Discovery, development and implementation of biomarker-specific peptide BRE for biosensing hydrocarbon-degrading fungi

Abstract

Fuel biocontamination is a significant problem that demands new tools for detection and mitigation. Due to the complexity of fuel microbiome, it is critical to differentiate the type of microorganisms present to apply appropriate countermeasures, and fuel-degrading fungi are among the main culprits of biodeterioration. To establish robust biosensors for detection of fuel biocontaminants, a conserved cell surface biomarker must be identified before selection of high-affinity peptide biorecognition elements (BRE) can be screened. To address this need, we applied functional genomics and transcriptomics to characterize a conserved cell surface protein of fuel-degrading fungi, Cytochrome P450 Alkane Hydroxylase (Alk), which is highly expressed during growth in fuel and is critical for alkane degradation.
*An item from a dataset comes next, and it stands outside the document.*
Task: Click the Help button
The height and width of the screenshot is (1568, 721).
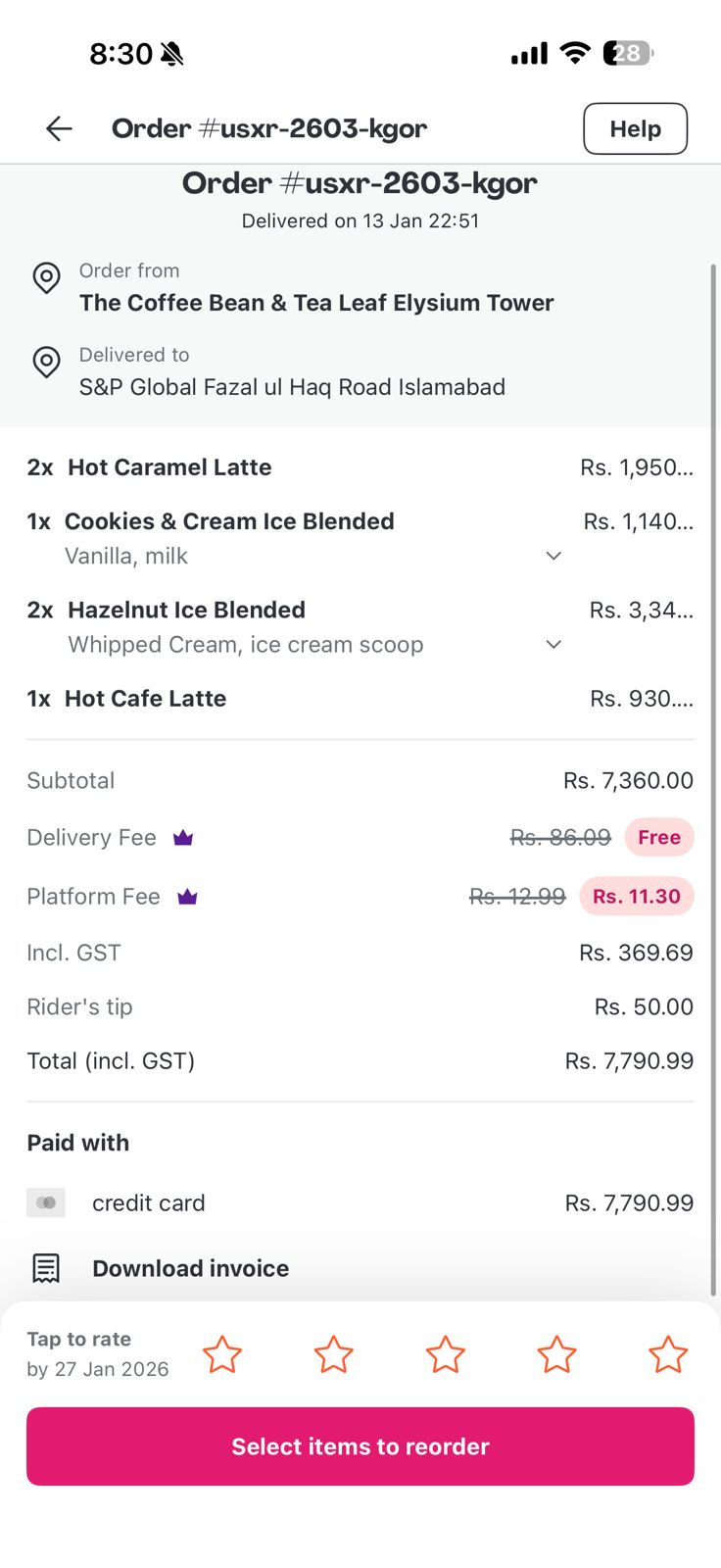Action: coord(635,128)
Multiple conserved extracellular ALK epitopes were used to screen a phage-displayed peptide library and a single BRE (5ALK-23) was identified. Molecular and fluorescence assays demonstrated high affinity and specificity of 5ALK-23 for fungi and a low limit of detection that ranged from 1 × 101 cells/mL to 9 × 105 cells/mL. 5ALK-23 remained stable in fuel and detected both planktonic cells and biofilms. The validated 5ALK-23 BRE can be used for functionalization of biosensors for detection of fungi in fuel.